Begin Information given

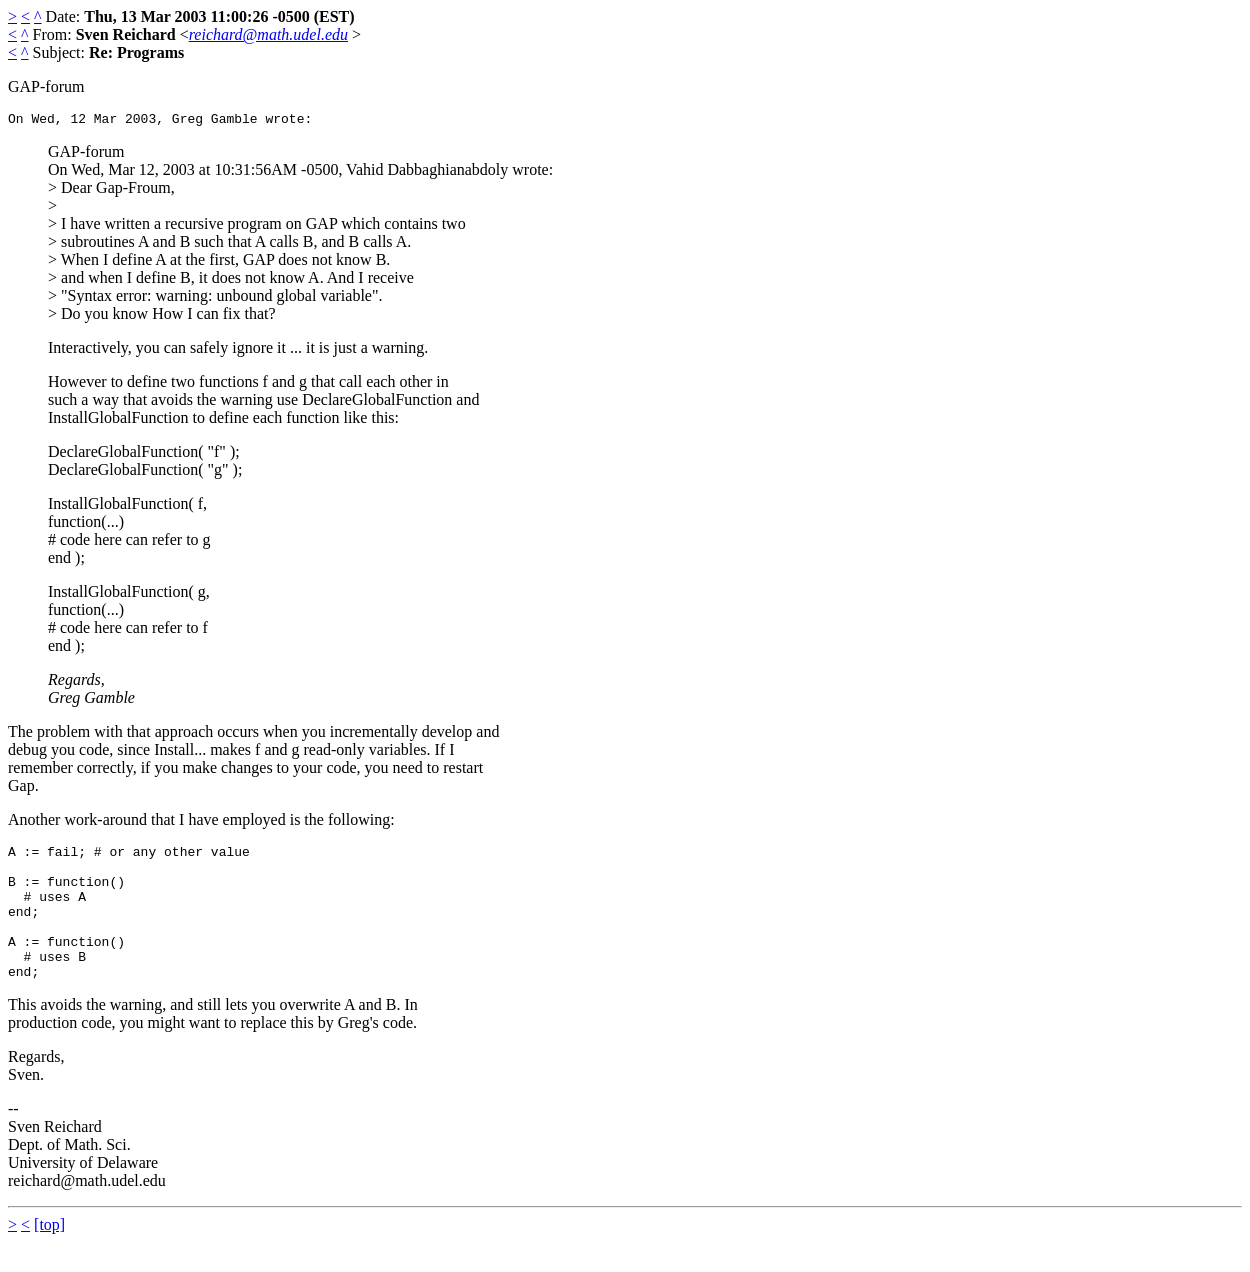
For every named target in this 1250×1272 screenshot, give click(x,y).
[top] (49, 1254)
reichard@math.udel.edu (268, 34)
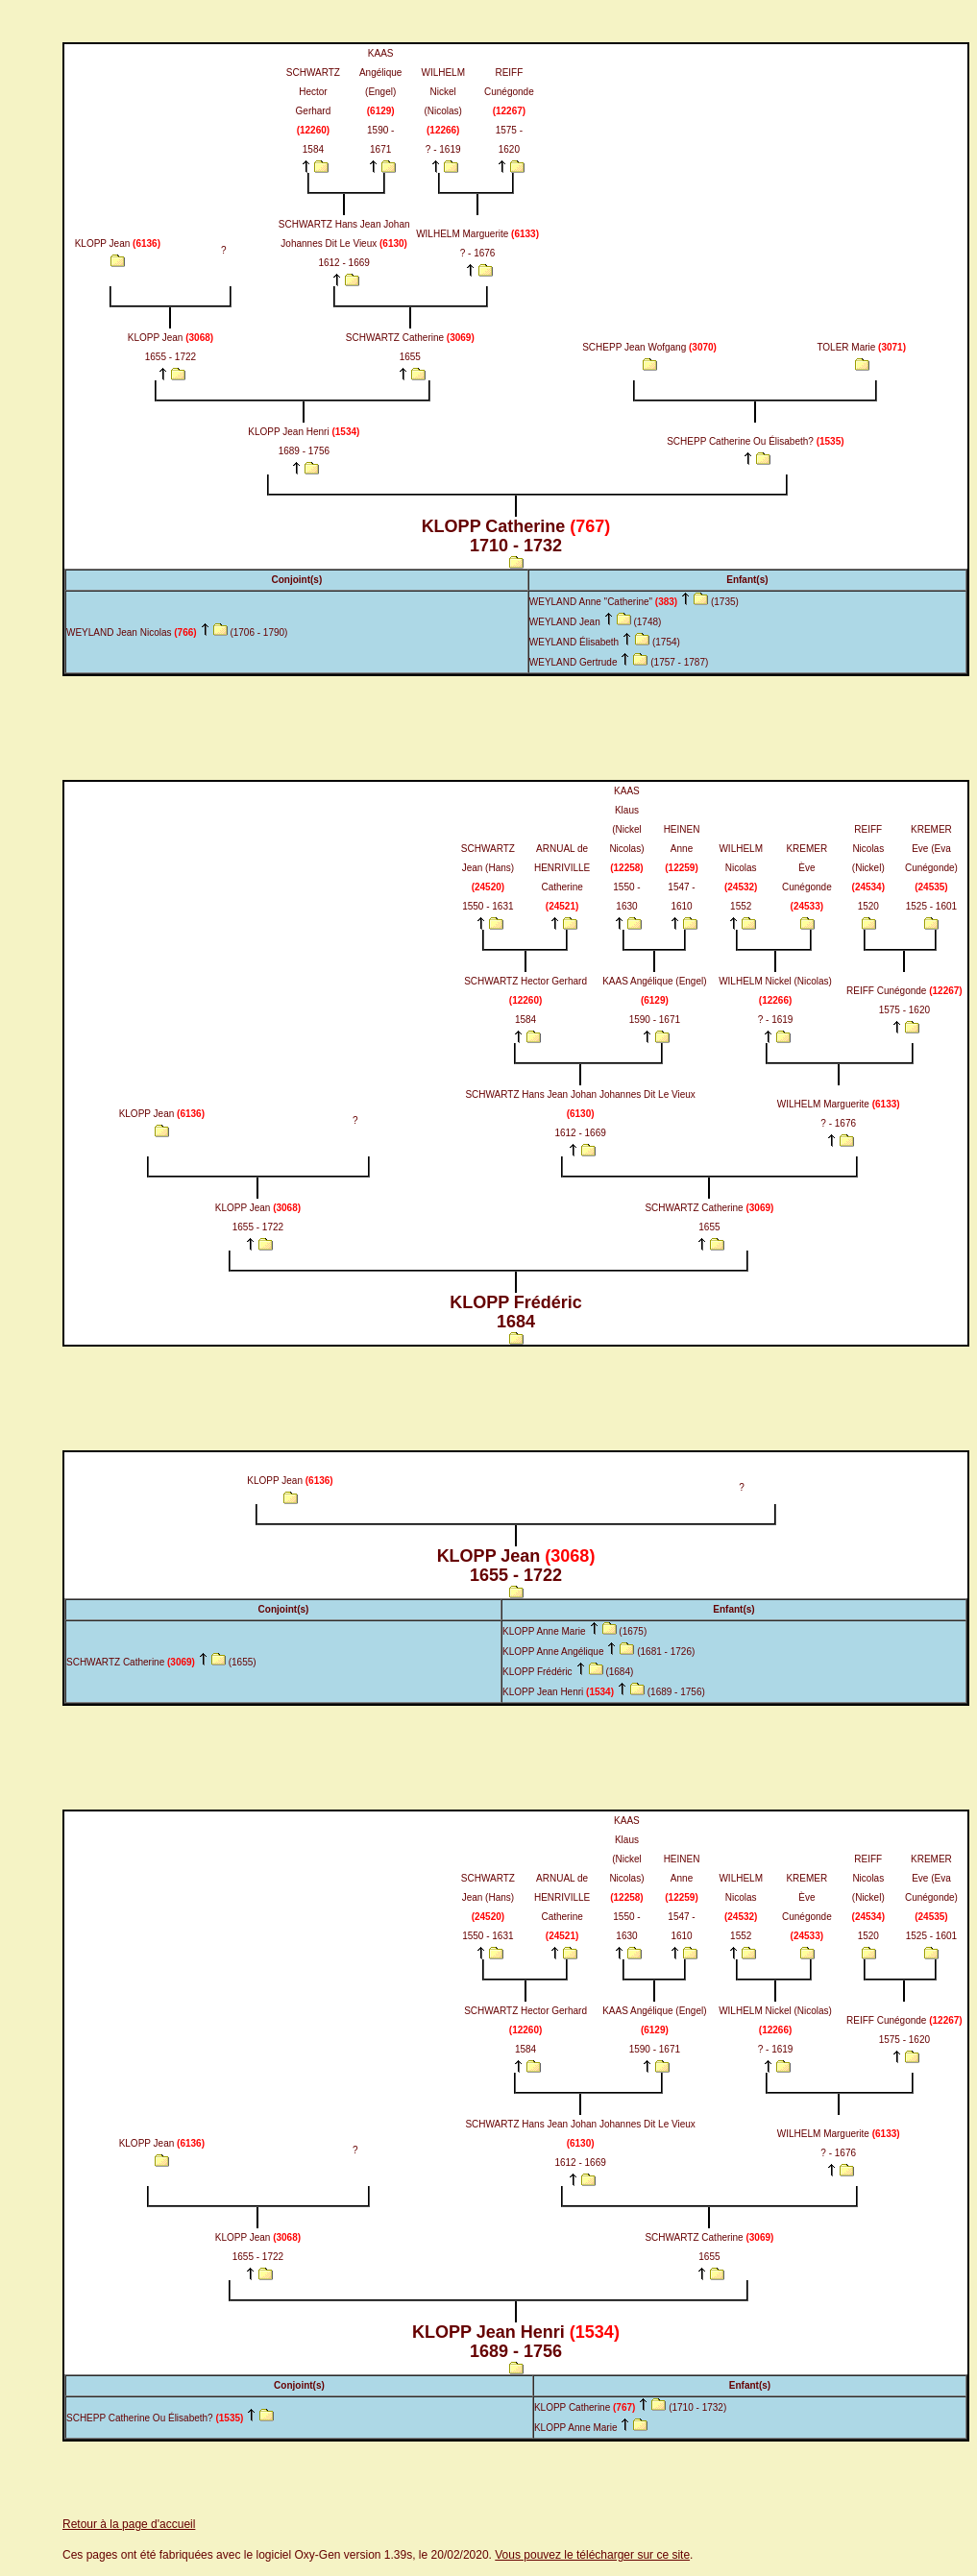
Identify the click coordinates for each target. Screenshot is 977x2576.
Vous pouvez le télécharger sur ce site (592, 2555)
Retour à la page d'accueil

End Information given

▸ **Short problem**
Can you render the entries above as a Markdown table with two columns, "Row" for the row number and "Line" for the line itself, leaving out blank lines and the pictures?

▸ **Response for this exercise**
| Row | Line |
|---|---|
| 1 | For every named target in this 1250×1272 screenshot, give click(x,y). |
| 2 | [top] (49, 1254) |
| 3 | reichard@math.udel.edu (268, 34) |
| 4 | Identify the click coordinates for each target. Screenshot is 977x2576. |
| 5 | Vous pouvez le télécharger sur ce site (592, 2555) |
| 6 | Retour à la page d'accueil |